62432. Subject: Arab Governments Financial Support for Fedayeen.
- Department remains very concerned about continued Arab financial support for fedayeen organizations, notably Fatah, sanctioned by Arab governments, particularly Kuwait, Libya and Saudi Arabia.2 We aware of numerous arguments put forth by these governments disclaiming that they contribute directly as governments to fedayeen and of allegedly non-official devices for contributions. It is clear, however, that funds flowing to fedayeen are at least officially sanctioned through withholdings from salaries and similar “voluntary” arrangements.
- Department and concerned posts have repeatedly cautioned Arab governments that financial support to fedayeen who have failed to observe cease-fire and have consistently opposed Security Council Resolution 2423 makes more difficult attainment of peaceful settlement [Page 27] of Middle East crisis, goal endorsed by Arab Summit at Khartoum.4 Equally important, we have made point that fedayeen pose serious threat to internal stability of moderate Arab regimes. Jordan and increasingly Lebanon are prime examples of deleterious effect of fedayeen activities on internal security. Counter argument that Fatah in particular is apolitical and not interested in interfering in internal affairs of Arab countries is becoming increasingly thin in light of recent PLO–Fatah merger.

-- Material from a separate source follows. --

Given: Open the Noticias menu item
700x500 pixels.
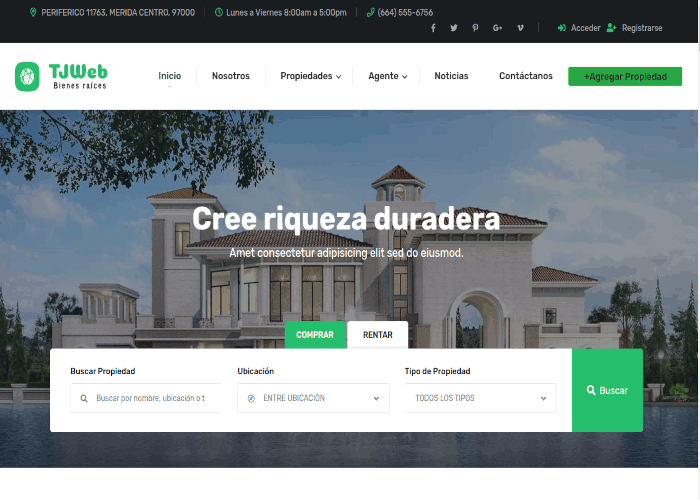Looking at the screenshot, I should 451,76.
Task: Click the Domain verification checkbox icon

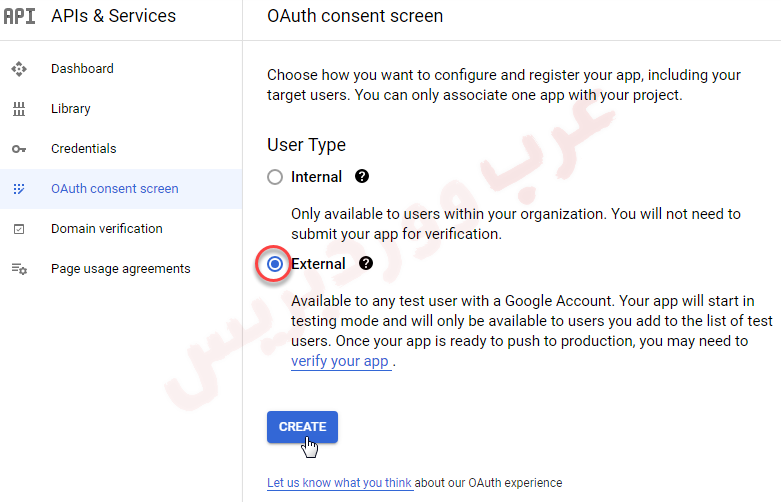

- We expect that efforts to achieve peaceful Middle East settlement will be entering critical phase over next few months. US-Soviet talks and Four Power discussions are proceeding and, although there have as yet been no major breakthroughs, we do see modicum of progress. We view fedayeen as clear obstacle to peace in the area. Arab argument that there is no alternative to fedayeen struggle in Arab-Israel conflict can be rebutted with argument that an acceptable peace settlement, which would of course include withdrawal which Arabs seek, is a viable alternative to which US has committed its full efforts. As evidence of US active commitment to peace, continuing US–USSR talks, Four Power discussions and Hussein visit5 can be cited.
- During recent Hussein visit to US Jordanians acknowledged that a confrontation with fedayeen in Jordan is inevitable and indicated that GOJ is preparing for it. In Jordan context, we are faced with absurd situation of Kuwaitis, Saudis and Libyans giving financial support to both sides of a potential GOJ–fedayeen confrontation. It can hardly be in net interest of conservative Arabs if moderate Jordanian regime under Hussein seriously weakened and conceivably overthrown by intensifying fedayeen machinations.

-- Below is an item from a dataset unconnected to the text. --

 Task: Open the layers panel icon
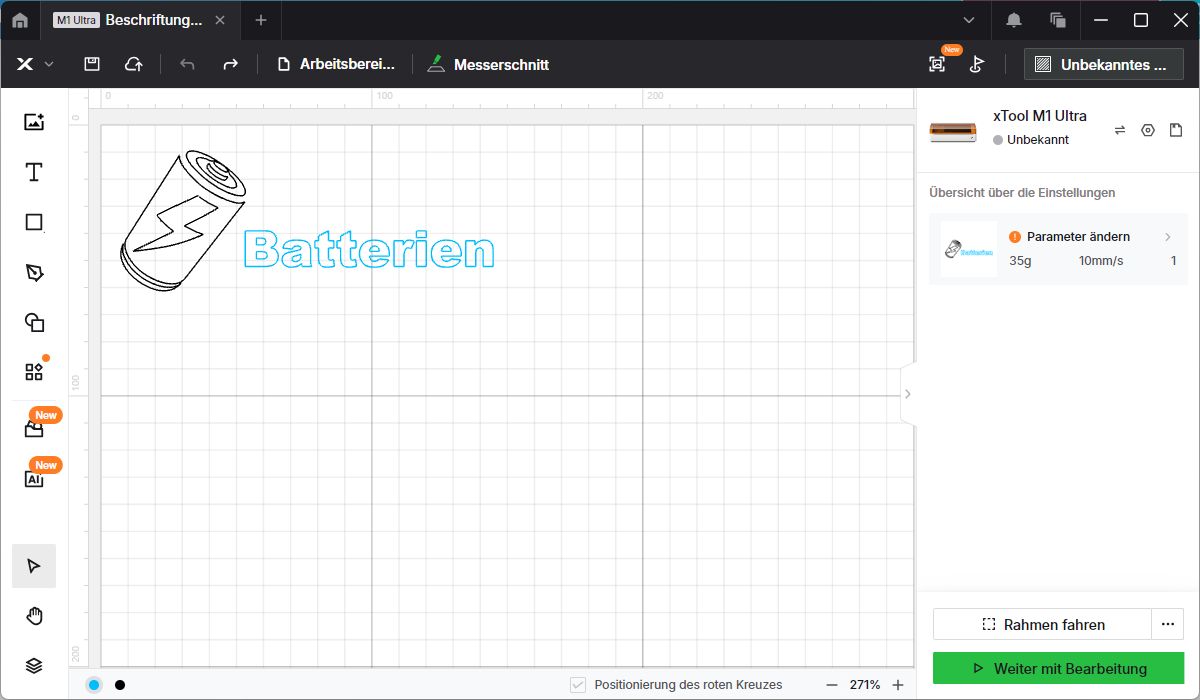pos(34,666)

- Department is very much aware of sensitivity of Saudi, Kuwaiti and Libyan authorities when USG representatives continue remind them of counter productive aspects of their support for fedayeen—their counter arguments are familiar to us. We also recognize that addressees previous representations to host governments on this question have fallen on deaf ears. Nevertheless, as fedayeen threat to Government of Jordan and Lebanon mounts, matter assumes increasing urgency. Accordingly, Embassies Jidda, Kuwait and Tripoli are requested to take [Page 28] an early opportunity to express the Department’s concern over host governments continuing support for the fedayeen in light of the circumstances outlined above, emphasizing that such effort seems increasingly to run counter to best interests of our moderate Arab friends.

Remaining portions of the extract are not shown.